Born in the chaotic, bustling neighborhood of Mong Kok, Chan first began working in a now-defunct neighborhood restaurant, Dai Sam Yuen, at age 13 or 14 — he can't remember exactly. But he's certain the choice was one of necessity: Chan's family was desperately poor after the early death of his mother, and the restaurant provided free accommodations in return for 14-hour days as a "helper," which meant anything from washing vegetables to plucking chickens. Despite the role food would later play in his life, Chan found little pleasure in the work. "No matter of enjoyment," he said matter of factly.

Still, Chan remained in the kitchen, working his way up through several lauded Hong Kong establishments. By 1984, he was the sous chef for the now-shuttered Lai Ching Heen at the former Regent Hotel, which at the time was one of the hottest restaurants in Hong Kong. Chan stayed there for nearly 15 years, creating many of the hotel's signature dishes, until the devastating death of his wife shook his world. With a 12-year-old daughter at home, Chan made the difficult decision to pack up his knives and take care of his family.

It would be four years until Chan, bored at home, was lured out of retirement to open Lung King Heen in 2002 and step into the limelight as executive chef. "I don't like to retire because I'm afraid I might become a couch potato and sit in front of the television all day and lose motivation for my life," Chan tells me through an interpreter. "Plus I like being around people."

That much is clear as I watch Chan glide through his kitchen, past white-smocked chefs monitoring steam-spewing bamboo baskets and a line of hissing wok stations. He's rarely anywhere but here — it was a challenge to arrange even my brief time with him — and Chan hardly dines on Cantonese fare anywhere but Lung King Heen, save for the odd meal in his own home. But that decision is motivated by more than just Chan's busy schedule.

"I don't want to copy, or have other people's dishes in my head," Chan says through the translator. If that seems a tad paranoid, consider that versions of Chan's dishes have for years mysteriously popped up on the menus of competing Cantonese restaurants. Among them are Chan's now-famous baked barbecued pork bun, which is essentially a cross between the traditional Hong Kong variety, with its sticky-sweet char siu filling, and the city's famous pineapple bun, which sports a golden topping of flaky dough resembling the skin of a pineapple. Chan's version is also sprinkled with pine nuts, an unlikely ingredient, for added richness. There's also his silken black truffle-stuffed soup dumpling served in a miniature bamboo basket, and handheld puff pastry beds conveying tender slivers of abalone and diced chicken.

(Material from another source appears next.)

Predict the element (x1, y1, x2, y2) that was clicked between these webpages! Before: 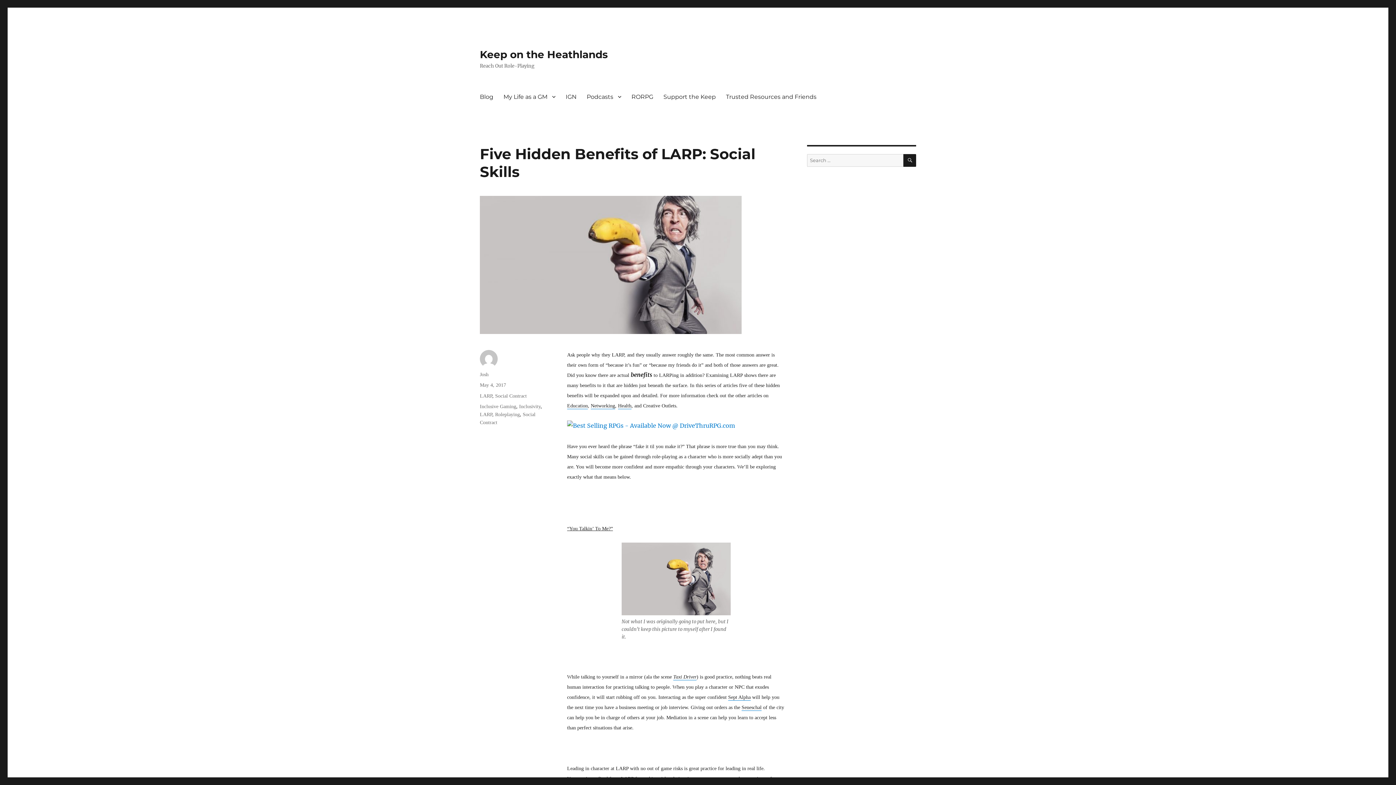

"They're copied around town," Chan says via translator. "Other restaurateurs come here, but I never go to other restaurants to taste." However, Chan admits to visiting plenty of Hong Kong's Western restaurants, which have inspired the inclusion of ingredients like foie gras and black truffles on Lung King Heen's menu.

Chan wastes little time worrying about copycats. "Of course, I'm flattered. But people won't be able to copy something 100 percent because of the ingredients — they're all different," he tells me. In fact, Chan says, he's proud of former employees like Mak Kwai Pui, who now helms his own dim sum empire. The Michelin-starred budget chain Tim Ho Wan boasts locations across the world, with the first U.S. location in New York City location coming this September. "Chef Mak worked here for three years, [but he] makes his own creations and inventions," Chan points out.

And with that, my time with Chan is up. He's needed back in the kitchen to prep for the fast-nearing lunch service, which means overseeing his 25 employees and the creation of 10 different types of dim sum; more than 600 individual pieces will be served by 2:30 p.m.

Before leaving, though, he wants to show me one thing: The rest of his favorite Western bands. With clear enthusiasm, he scrolls through his phone: ABBA. Tom Jones. The Bee Gees. "Very good!" he says. We both laugh, and then he's gone.